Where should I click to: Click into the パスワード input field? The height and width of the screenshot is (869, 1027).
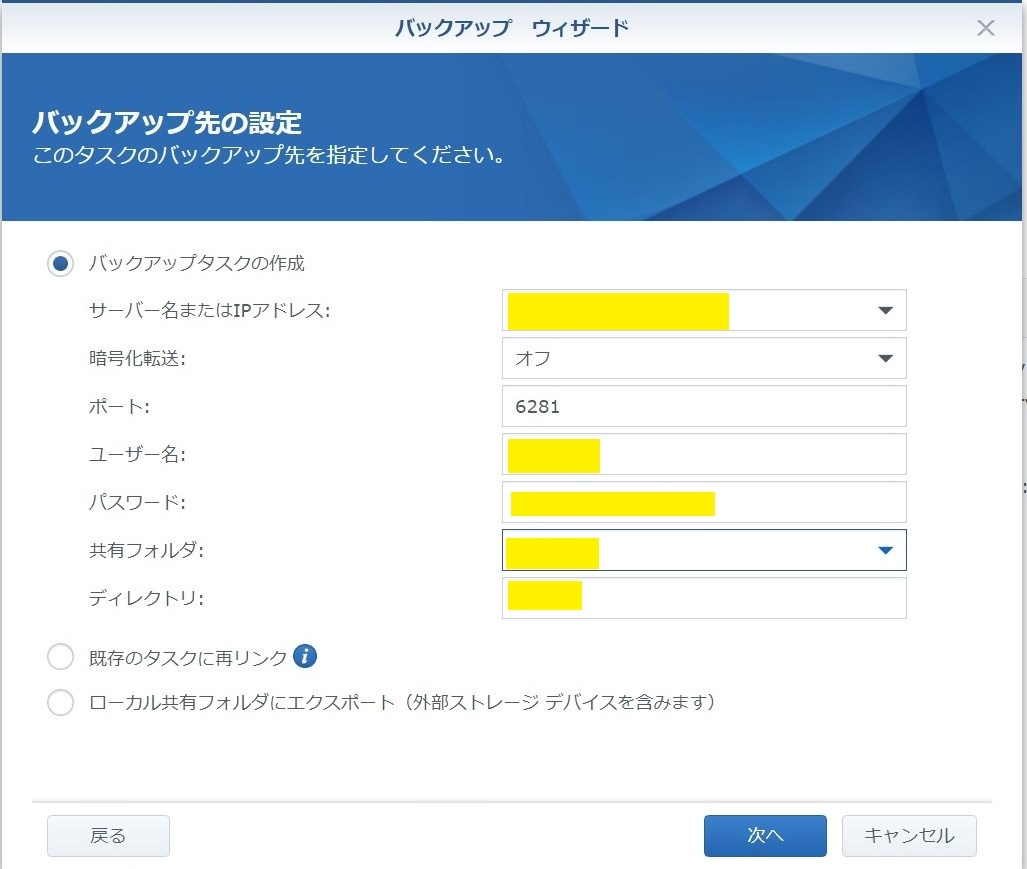[x=800, y=502]
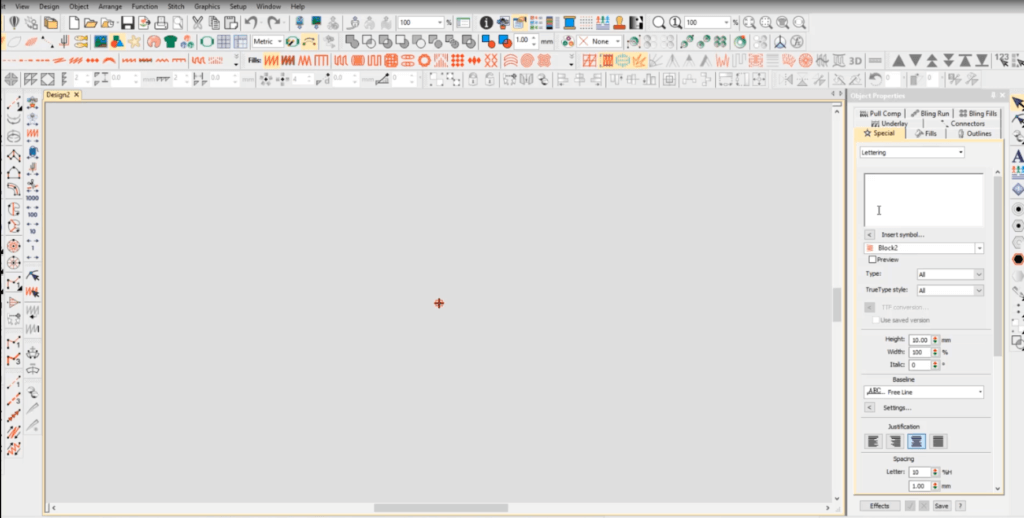Screen dimensions: 1024x518
Task: Click the Undo arrow icon
Action: point(250,22)
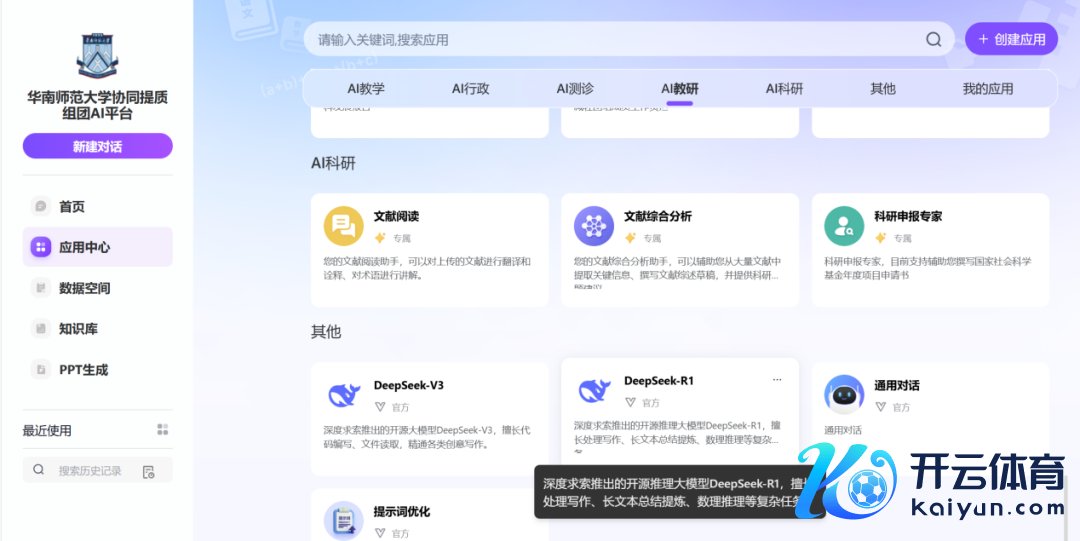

+===+

[Gevraagde taak]
Neem alle gegevens hierboven woord voor woord over en laat de afbeeldingen daarbij weg.

[Geschreven antwoord]
Where should I click to: Click into the パスワード input field? The height and width of the screenshot is (869, 1027).
[x=800, y=502]
Screen dimensions: 1024x518
Task: Click the Undo arrow icon
Action: point(250,22)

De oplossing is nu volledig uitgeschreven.